Cortical Dysplasia Clinical Trial
Official title:
A Randomised Controlled Trial to Compare Seizure Remission Outcome Following Resective Surgery With or Without Prior Treatment With Ketogenic Diet in Children With Epilepsy the Result of Focal Cortical Dysplasia Type II
The investigators are undertaking the first European Randomised Controlled Trial (RCT) for epilepsy surgery in children with FCD type II, to prospectively evaluate the role of the KD prior to surgery in improving seizure outcome. The investigators will evaluate the role of KD as a disease-modifying treatment to achieve seizure control and improve neurodevelopment and quality of life. Children age 3 - 15 years with pharmacoresistant epilepsy believed to be the result of focal cortical dysplasia type II, considered to be surgically treatable, will be randomised to either receive 6m treatment presurgery with a ketogenic diet, or to proceed direct to surgery (no pretreatment). Primary outcome will be the time to achieve a period of 6 months of seizure freedom from the date of randomisation. Tissue resected at surgery will also be evaluated with regard to the degree of any methylation of DNA.
Epilepsy surgery is now an accepted and effective management for individuals with drug
resistant focal onset epilepsy in carefully selected candidates. This aside, only two RCTs
have been performed in adults in temporal lobe epilepsy [1,2], and none in children .
Malformations of cortical development are the most common pathology responsible for drug
resistant focal epilepsy in childhood [3}. In retrospective studies, successful surgical
resection resulting in seizure freedom in malformations of cortical development has been
reported in 42-87% of cases [4], dependent on the series reviewed and the completeness of
resection. Outcome is related to extent and completeness of resection, but the extent of
tissue to be removed remains a challenge, especially in very young patients, where the limits
of a lesion may be unclear and eloquent cortex may be involved.
FCD is one specific type of malformation, of localised areas of abnormal cortex that may be
subdivided into I, II and III dependent on the pattern determined and cell types involved.
This is by definition a histological diagnosis as was recently classified by the
International League Against Epilepsy [5]. Specifically FCD type II can usually be suggested
by characteristic changes on an MRI scan. These changes include increased cortical thickness,
blurring of the cortical-white matter junction, increased signal on T2-weighted images, a
radially oriented linear or conical transmantle strip of T2 hyperintensity, cortical thinning
and localized brain atrophy. FCD type II may be subdivided histopathologically into IIa and
IIb but it can be difficult to distinguish between the two radiologically.
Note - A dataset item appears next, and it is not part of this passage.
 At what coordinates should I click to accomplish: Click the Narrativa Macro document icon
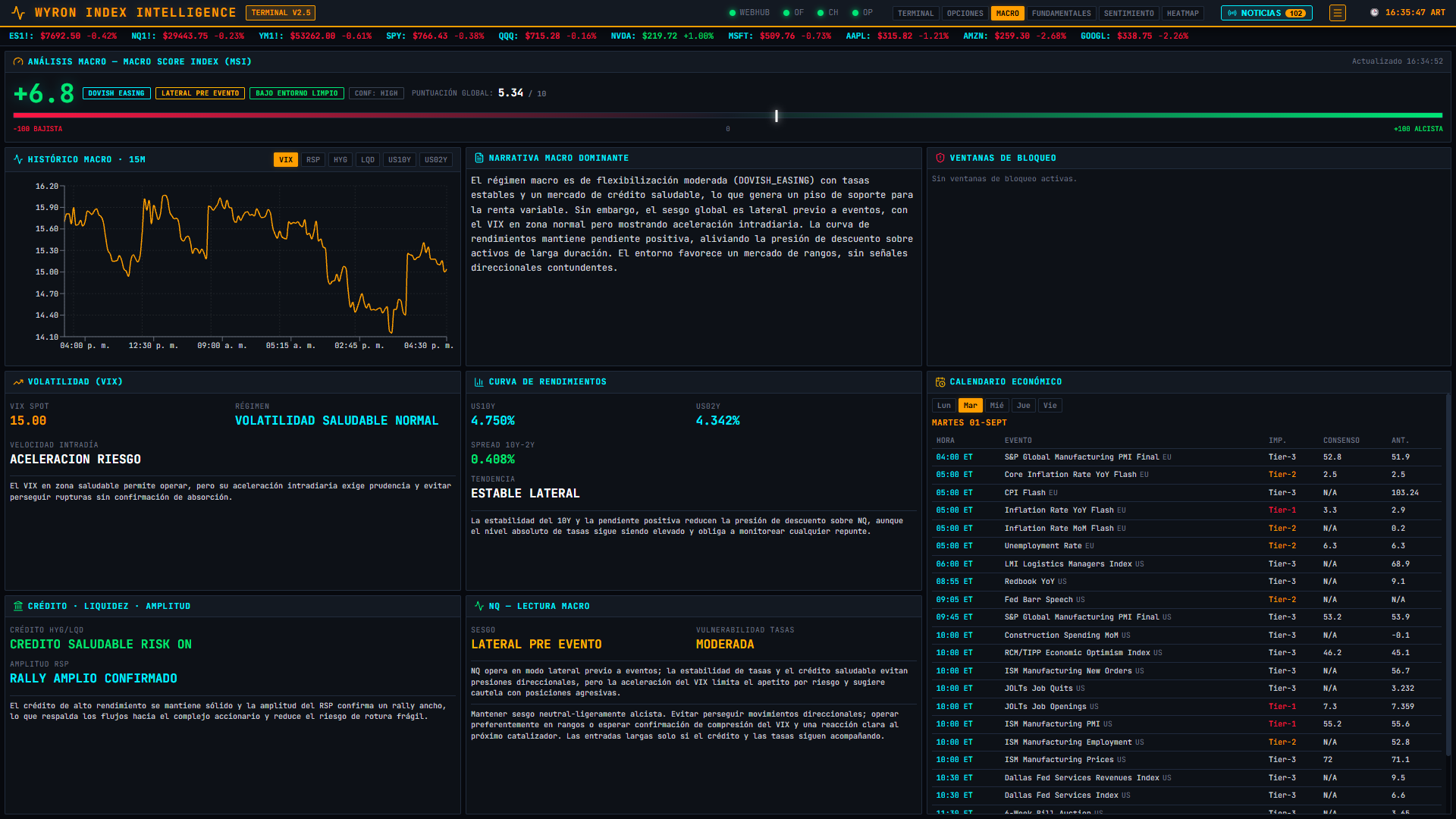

The KD is a high fat diet with a proven efficacy in the treatment of drug resistant epilepsy
in children [6]. An RCT performed in children aged 2-16 years diagnosed with drug resistant
epilepsy utilising either a classical or medium chain triglyceride KD, demonstrated >50%
reduction in seizures in 38% of participants after 3 months compared to 6% where there was no
change in standard treatment, with no difference seen between the two diets [7,8]. A further
RCT utilising a more relaxed approach of the KD, the modified Atkins diet, demonstrated
similar results [9]. One open label study suggested particular efficacy in children with
epilepsy due to FCD [10].
Clinical trials of epigenetic pharmacological treatment are promising and already have been
approved for cancer [11]. Intriguingly, the most commonly used AED is valproic acid (VPA), in
which histone deacetylase (HDAC) inhibitor activity was discovered in 2001 [12]. The HDAC
antagonizing effect of VPA is, however, considerably low compared to second generation HDAC
inhibitors suberoylanilide hydroxamic acid (SAHA, Zolinza, Vorinostat), LBH598 or Romidepsin
[11]. Unfortunately, all HDAC inhibitors bear the risk of severe side effects when
systemically administered during pregnancy. Nevertheless, there is also evidence that the
epigenetic machinery can be modified by nutrition and dietary concepts [13]; such a dietary
concept is the KD. Stimulus-induced DNA methylation changes have been identified in postnatal
brain [14], thus it can be anticipated that DNA methylation modifications contribute to the
molecular memory of postmitotic neurons also in the epileptogenic network. We propose that
therapies such as the KD that are directly or indirectly targeting the epigenetic machinery
could be helpful to prevent, delay or retard drug-resistant epilepsy.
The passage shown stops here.